* **Collected data**

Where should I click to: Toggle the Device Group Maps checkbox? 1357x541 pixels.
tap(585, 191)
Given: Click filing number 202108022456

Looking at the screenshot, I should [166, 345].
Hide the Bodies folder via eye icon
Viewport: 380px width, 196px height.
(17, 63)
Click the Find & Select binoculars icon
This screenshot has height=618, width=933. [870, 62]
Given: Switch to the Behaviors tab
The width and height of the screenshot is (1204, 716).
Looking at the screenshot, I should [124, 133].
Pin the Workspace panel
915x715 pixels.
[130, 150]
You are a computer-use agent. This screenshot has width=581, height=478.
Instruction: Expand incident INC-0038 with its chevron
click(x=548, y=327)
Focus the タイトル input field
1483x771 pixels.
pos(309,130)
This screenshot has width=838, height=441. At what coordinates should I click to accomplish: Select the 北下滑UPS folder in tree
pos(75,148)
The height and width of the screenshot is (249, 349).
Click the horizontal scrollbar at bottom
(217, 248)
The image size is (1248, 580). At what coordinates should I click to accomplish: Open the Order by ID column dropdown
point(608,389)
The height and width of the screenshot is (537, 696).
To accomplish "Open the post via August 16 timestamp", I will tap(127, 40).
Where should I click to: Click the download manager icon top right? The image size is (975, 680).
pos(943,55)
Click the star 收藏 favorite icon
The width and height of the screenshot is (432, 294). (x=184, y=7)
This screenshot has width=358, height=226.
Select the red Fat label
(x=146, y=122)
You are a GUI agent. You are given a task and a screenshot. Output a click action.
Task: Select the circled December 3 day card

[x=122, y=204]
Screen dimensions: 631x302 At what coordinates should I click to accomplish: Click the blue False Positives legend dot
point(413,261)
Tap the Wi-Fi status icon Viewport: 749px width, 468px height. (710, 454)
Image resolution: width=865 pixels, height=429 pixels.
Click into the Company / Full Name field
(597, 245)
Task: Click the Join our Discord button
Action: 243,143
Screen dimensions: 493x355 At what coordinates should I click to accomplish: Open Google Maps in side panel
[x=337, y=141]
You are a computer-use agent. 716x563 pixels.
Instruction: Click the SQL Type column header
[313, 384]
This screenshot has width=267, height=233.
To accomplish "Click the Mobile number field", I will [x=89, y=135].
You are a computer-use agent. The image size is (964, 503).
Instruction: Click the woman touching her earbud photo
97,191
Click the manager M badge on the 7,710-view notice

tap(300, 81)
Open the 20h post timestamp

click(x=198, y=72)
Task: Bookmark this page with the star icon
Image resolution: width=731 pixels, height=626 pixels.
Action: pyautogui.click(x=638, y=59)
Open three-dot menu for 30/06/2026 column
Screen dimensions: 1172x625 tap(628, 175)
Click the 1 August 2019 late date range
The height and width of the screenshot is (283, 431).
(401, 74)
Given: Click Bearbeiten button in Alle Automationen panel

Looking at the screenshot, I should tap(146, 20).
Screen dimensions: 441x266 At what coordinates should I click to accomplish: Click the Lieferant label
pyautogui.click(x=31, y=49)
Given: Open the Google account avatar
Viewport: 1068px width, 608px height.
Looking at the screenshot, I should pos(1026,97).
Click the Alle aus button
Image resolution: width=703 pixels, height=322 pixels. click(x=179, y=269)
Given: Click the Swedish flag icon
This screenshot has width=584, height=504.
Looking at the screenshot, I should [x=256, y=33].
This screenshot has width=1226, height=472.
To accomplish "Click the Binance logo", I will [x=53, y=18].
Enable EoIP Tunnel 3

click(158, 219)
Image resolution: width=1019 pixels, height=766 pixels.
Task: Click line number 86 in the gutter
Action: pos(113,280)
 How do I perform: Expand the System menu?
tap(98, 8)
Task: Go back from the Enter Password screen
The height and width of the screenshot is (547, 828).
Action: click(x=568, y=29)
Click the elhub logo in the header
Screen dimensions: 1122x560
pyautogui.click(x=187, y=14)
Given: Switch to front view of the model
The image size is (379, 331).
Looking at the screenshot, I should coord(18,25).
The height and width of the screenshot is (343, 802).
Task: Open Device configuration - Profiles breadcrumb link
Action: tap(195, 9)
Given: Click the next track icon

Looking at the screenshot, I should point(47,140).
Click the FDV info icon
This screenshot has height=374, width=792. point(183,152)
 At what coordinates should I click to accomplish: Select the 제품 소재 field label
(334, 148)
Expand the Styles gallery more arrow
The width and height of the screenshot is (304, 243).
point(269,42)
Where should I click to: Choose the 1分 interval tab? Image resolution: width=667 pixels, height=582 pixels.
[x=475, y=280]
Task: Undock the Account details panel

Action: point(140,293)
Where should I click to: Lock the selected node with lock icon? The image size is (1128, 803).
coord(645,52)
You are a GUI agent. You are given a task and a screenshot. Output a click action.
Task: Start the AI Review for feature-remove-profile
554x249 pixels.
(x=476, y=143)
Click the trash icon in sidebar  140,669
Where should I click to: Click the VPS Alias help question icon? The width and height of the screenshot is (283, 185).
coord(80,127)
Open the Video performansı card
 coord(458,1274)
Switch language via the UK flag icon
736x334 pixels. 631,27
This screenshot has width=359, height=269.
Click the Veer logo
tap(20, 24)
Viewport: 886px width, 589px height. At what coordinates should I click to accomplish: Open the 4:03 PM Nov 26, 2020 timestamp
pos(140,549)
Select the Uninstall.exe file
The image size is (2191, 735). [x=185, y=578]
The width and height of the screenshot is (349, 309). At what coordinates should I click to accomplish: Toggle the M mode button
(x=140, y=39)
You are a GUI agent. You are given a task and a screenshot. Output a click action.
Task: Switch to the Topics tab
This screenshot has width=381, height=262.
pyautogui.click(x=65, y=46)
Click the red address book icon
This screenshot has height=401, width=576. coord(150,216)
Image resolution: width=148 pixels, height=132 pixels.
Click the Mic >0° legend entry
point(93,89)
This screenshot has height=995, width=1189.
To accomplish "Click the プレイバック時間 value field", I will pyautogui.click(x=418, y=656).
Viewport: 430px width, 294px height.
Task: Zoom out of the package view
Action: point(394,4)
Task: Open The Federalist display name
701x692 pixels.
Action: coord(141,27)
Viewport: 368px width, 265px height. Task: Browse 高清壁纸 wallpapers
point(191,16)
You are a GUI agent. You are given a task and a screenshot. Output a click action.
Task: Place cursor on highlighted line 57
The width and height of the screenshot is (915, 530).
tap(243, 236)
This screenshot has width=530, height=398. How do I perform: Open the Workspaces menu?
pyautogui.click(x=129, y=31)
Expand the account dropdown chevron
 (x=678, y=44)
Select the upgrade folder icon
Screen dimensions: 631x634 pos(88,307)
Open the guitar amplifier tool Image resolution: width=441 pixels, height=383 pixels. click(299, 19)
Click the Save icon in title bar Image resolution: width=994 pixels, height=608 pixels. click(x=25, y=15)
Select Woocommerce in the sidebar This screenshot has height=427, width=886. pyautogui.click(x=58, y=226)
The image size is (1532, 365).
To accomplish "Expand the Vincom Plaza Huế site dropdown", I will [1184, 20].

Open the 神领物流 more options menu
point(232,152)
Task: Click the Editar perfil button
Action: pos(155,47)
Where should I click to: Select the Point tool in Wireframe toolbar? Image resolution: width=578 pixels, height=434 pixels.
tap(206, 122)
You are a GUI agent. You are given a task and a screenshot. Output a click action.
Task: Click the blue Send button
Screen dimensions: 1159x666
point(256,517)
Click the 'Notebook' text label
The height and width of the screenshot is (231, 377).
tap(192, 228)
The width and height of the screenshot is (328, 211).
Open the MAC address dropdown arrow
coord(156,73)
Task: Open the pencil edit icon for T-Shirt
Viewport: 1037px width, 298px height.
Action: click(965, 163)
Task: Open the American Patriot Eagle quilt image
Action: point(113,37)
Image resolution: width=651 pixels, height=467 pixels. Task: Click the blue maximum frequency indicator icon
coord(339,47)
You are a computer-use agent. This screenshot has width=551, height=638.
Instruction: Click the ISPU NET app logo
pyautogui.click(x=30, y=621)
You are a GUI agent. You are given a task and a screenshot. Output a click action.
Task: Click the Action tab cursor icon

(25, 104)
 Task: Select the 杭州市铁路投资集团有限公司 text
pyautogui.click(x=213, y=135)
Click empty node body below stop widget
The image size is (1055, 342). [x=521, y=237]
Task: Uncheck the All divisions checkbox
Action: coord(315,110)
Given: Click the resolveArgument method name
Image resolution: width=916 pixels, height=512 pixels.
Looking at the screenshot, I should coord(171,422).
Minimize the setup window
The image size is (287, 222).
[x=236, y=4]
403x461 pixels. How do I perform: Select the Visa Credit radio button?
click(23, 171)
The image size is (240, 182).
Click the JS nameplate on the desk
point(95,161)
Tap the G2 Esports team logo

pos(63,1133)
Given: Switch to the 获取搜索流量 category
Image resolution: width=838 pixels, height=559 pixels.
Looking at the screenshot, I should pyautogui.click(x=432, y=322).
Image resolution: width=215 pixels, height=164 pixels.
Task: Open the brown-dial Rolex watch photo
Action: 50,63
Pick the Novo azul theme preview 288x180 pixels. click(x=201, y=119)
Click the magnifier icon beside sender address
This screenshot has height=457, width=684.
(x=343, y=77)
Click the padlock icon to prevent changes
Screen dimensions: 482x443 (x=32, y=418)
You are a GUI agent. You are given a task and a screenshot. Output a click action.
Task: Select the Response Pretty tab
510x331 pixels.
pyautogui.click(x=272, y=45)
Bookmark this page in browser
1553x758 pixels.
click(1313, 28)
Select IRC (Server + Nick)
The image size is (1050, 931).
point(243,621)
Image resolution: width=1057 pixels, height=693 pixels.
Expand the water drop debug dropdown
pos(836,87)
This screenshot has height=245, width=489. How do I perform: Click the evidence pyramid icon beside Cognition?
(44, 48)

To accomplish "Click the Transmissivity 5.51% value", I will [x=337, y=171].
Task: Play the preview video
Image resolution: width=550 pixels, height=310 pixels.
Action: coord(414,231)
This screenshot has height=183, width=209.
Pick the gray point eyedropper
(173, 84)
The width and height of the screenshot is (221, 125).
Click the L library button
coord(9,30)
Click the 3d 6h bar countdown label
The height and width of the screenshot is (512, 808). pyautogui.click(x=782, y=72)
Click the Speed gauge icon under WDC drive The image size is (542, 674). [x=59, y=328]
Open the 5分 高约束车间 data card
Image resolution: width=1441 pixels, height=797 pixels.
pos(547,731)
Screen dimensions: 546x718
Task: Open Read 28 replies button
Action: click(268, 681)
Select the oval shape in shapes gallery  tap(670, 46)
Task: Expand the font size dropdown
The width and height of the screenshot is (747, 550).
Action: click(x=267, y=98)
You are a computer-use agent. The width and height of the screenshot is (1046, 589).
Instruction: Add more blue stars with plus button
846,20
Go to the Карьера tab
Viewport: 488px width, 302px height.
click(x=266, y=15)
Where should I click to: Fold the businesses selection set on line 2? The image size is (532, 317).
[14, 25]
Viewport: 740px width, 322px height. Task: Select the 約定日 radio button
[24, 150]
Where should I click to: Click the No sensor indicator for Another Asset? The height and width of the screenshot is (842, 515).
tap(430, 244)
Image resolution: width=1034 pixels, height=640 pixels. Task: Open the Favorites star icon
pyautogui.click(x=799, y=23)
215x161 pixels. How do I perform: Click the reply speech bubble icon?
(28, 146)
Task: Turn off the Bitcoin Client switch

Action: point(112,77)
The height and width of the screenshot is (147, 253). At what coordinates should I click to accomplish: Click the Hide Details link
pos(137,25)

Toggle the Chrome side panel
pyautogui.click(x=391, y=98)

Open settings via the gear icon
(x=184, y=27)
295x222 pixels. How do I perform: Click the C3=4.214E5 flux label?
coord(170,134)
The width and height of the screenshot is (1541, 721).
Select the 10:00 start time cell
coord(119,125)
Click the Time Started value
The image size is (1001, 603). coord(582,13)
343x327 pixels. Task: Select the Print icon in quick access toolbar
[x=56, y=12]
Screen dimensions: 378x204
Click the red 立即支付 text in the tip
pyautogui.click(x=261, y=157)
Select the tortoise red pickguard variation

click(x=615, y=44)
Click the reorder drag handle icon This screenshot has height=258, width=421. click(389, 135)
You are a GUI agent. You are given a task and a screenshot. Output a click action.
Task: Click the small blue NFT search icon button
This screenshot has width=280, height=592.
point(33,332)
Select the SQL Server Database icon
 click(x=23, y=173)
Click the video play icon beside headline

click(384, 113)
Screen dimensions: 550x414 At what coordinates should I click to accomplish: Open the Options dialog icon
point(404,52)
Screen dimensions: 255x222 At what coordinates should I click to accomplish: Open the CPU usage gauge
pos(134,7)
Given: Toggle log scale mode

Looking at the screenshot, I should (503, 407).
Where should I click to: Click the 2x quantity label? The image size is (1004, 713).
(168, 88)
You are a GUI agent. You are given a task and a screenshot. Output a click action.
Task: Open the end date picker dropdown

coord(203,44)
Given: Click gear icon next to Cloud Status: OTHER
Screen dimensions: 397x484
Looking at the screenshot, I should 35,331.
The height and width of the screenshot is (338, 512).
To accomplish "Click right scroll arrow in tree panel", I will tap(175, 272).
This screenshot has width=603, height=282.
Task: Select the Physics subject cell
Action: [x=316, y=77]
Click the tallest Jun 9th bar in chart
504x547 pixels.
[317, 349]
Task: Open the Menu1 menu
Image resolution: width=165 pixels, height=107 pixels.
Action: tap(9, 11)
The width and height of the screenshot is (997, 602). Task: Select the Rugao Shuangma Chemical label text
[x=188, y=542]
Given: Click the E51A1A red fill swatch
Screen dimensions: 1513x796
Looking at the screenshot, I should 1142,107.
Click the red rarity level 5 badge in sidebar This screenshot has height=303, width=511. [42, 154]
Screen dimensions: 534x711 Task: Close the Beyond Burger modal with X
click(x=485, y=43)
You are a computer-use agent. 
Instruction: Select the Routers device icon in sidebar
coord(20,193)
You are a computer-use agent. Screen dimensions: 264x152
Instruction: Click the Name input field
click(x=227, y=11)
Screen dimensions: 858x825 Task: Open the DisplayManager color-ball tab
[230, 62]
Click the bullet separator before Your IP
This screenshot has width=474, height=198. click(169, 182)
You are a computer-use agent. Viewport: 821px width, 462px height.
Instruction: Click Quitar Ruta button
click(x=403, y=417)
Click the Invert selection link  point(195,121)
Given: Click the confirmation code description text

* **ASSIGNED TASK**
For this exercise, please output exactly the lines above starting at the line with "The width and height of the screenshot is (1541, 721)." and ending at the line with "Screen dimensions: 378x204", ends included.

* **PROBLEM SOLUTION**
The width and height of the screenshot is (1541, 721).
Select the 10:00 start time cell
coord(119,125)
Click the Time Started value
The image size is (1001, 603). coord(582,13)
343x327 pixels. Task: Select the Print icon in quick access toolbar
[x=56, y=12]
Screen dimensions: 378x204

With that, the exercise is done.